Календарь круглых дат
Мария Порядина
Власть солнца
Райнис (Янис Кришьянис Плиекшан)
Любовь – это дорога к солнцу,
вымощенная острыми жемчужными раковинами, по
которым ты должен идти босиком.
Чюрлёнис
И где оно, ваше лето? Вот уже август
определенно смотрит сентябрем, вот уже вечера
возвращаются в свои права, закаты все раньше,
солнца все меньше.
Древние наши предки верили в
существование ночного, «подземного» солнца – им
не хотелось его терять, уходить из-под его власти,
отдавать себя мраку и холоду.
И по сей день на берегах Балтийского
моря люди охотно признают солнечную власть над
собой – и поддерживают ее, запросто,
по-домашнему: жгут костры на Иванов день и поют,
помогают солнышку светить и греть.
Солнце – главный образ поэзии Яна
Райниса и ключевое слово к ее пониманию.
Его первое детское воспоминание –
возле усадебной ограды, с няней, он греется на
солнышке. Ясное, теплое, навсегда милое солнце –
и трехлетний Янис Кришьянис, сын Кришьяна
Плиекшана, арендатора.
И позднее, вспоминая детство, Райнис
ловил себя на странной мысли: в эти годы как будто
не было зимы – все время лето, солнце.
...Что не удивительно для латыша, все
мироздание которого – солнечно.

....................

_Задания_
1. Соответствуют ли очерку о Райнисе эти утверждения: (а) первое детское воспоминание Райниса: он греется на солнышке у усадебной ограды вместе с няней; (б) отец Райниса был владельцем усадьбы; (в) на берегах Балтийского моря костры жгут на Новый год? На каждое ответьте «да» или «нет» и дословно приведите решающие слова очерка.
2. Продолжите очерк о Райнисе, начав сразу после его последнего предложения.

_Исходные материалы_
....................

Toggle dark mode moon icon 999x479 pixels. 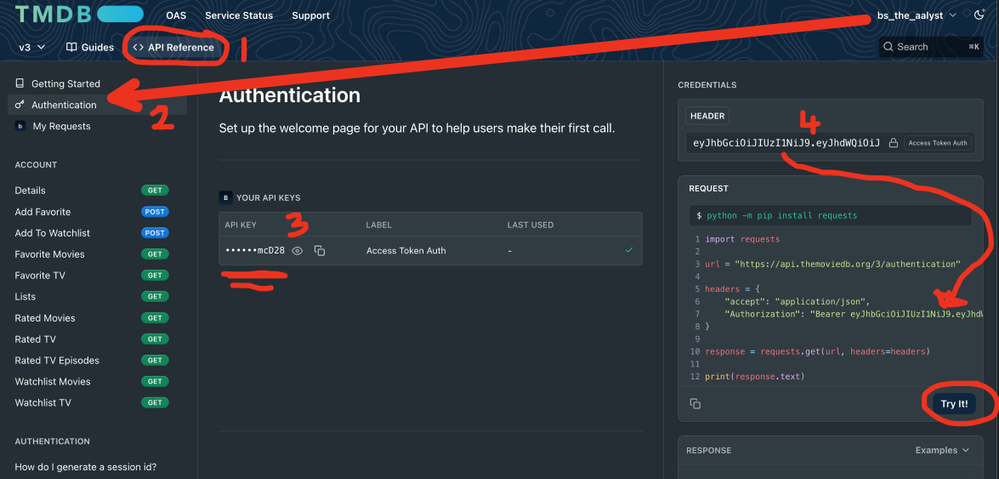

....................

_Ответы к заданиям_
1.
(а) Да: «возле усадебной ограды, с няней, он греется на солнышке».
(б) Нет: «сын Кришьяна Плиекшана, арендатора».
(в) Нет: «жгут костры на Иванов день».

2.
Янис знал, что он латыш, хотя в немецкой
гимназии в Риге его звали Иоганном, в
Петербургском университете, где он окончил
юридический факультет, – Иваном, в Виленском
окружном суде, где служил по окончании курса, –
Иваном Христофоровичем. Латвии как таковой еще
не было – были три российские провинции, – но
латыши уже есть, и они осваивают пространство
мировой культуры.
Чуть не со дня ее основания Райнис
активно сотрудничает с газетой «Диенас лапа»
(позже он станет ее главным редактором) и носится
с мыслью – «все свести воедино, использовать все
нации», перевести на латышский язык классику
мировой поэзии.
Вместе с закадычным приятелем Петером
Стучкой они составили и издали сборничек «Малые
оводы». Туда включили переводы древних и новых
авторов – от Катулла до Гейне и Кольцова – и
«обзоры новейшей латышской литературы, нашего
искусства и наук»; основная мысль –
обозревать-то, в сущности, нечего!
Собственные же стихи, с замиранием
сердца посланные Плиекшаном в елгавскую газету и
меньшой, любимой сестре Доре, с обеих сторон были
жестоко раскритикованы.
Если бы он занимался только
литературой! Но нет – осознающей себя Латвии
необходимы были общественные деятели, и всякий,
кто не подлец, так или иначе становился «совестью
нации». «К социализму я пришел прежде всего через
поэзию…»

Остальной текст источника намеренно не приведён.